> _Task goal_: The expected output is exactly the lines below, starting at the line with "cayennensis (456, 61)" and ending at the line with "Previous image (201, 111)", both included; no other line belongs in it.

> _Provided data_:

--

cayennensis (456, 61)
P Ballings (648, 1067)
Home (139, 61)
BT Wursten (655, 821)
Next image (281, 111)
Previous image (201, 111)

--

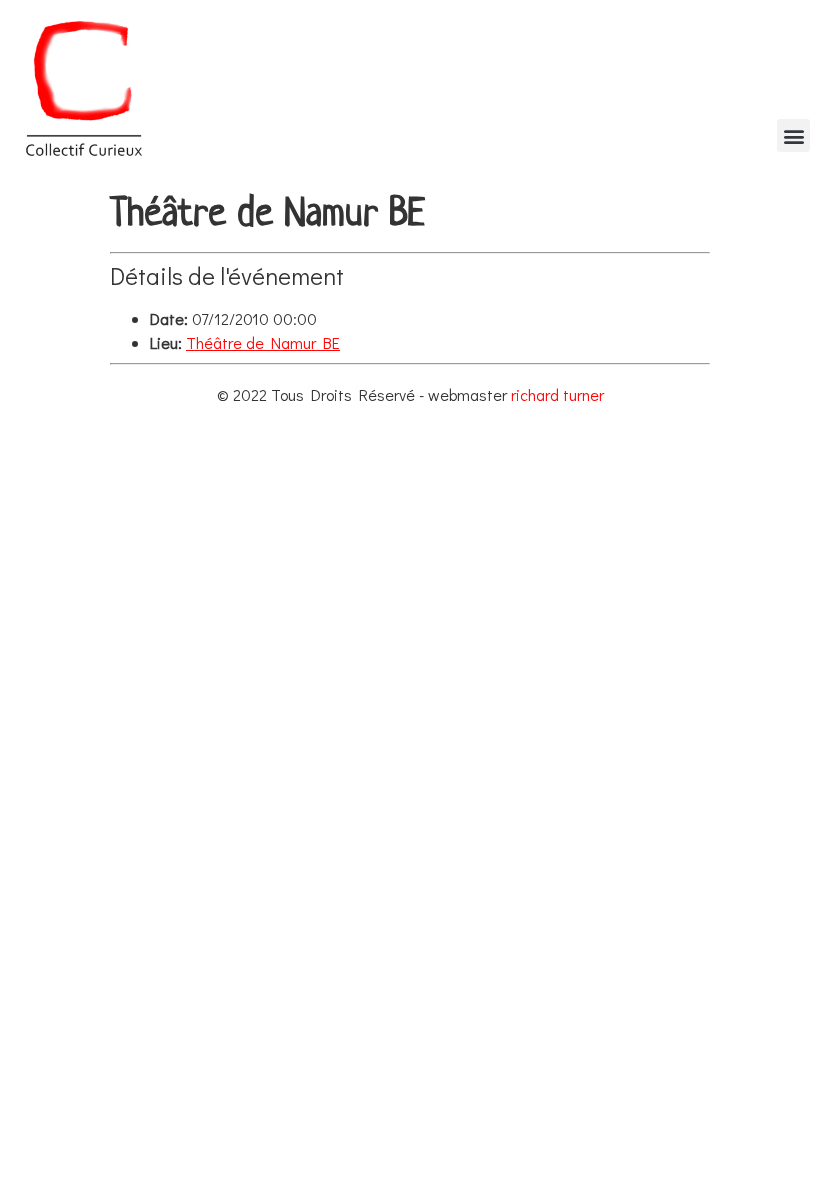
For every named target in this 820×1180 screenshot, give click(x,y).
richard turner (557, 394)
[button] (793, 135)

--

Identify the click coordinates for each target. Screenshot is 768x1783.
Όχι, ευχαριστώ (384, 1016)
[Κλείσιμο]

--

> _Finished exercise_:
cayennensis (456, 61)
P Ballings (648, 1067)
Home (139, 61)
BT Wursten (655, 821)
Next image (281, 111)
Previous image (201, 111)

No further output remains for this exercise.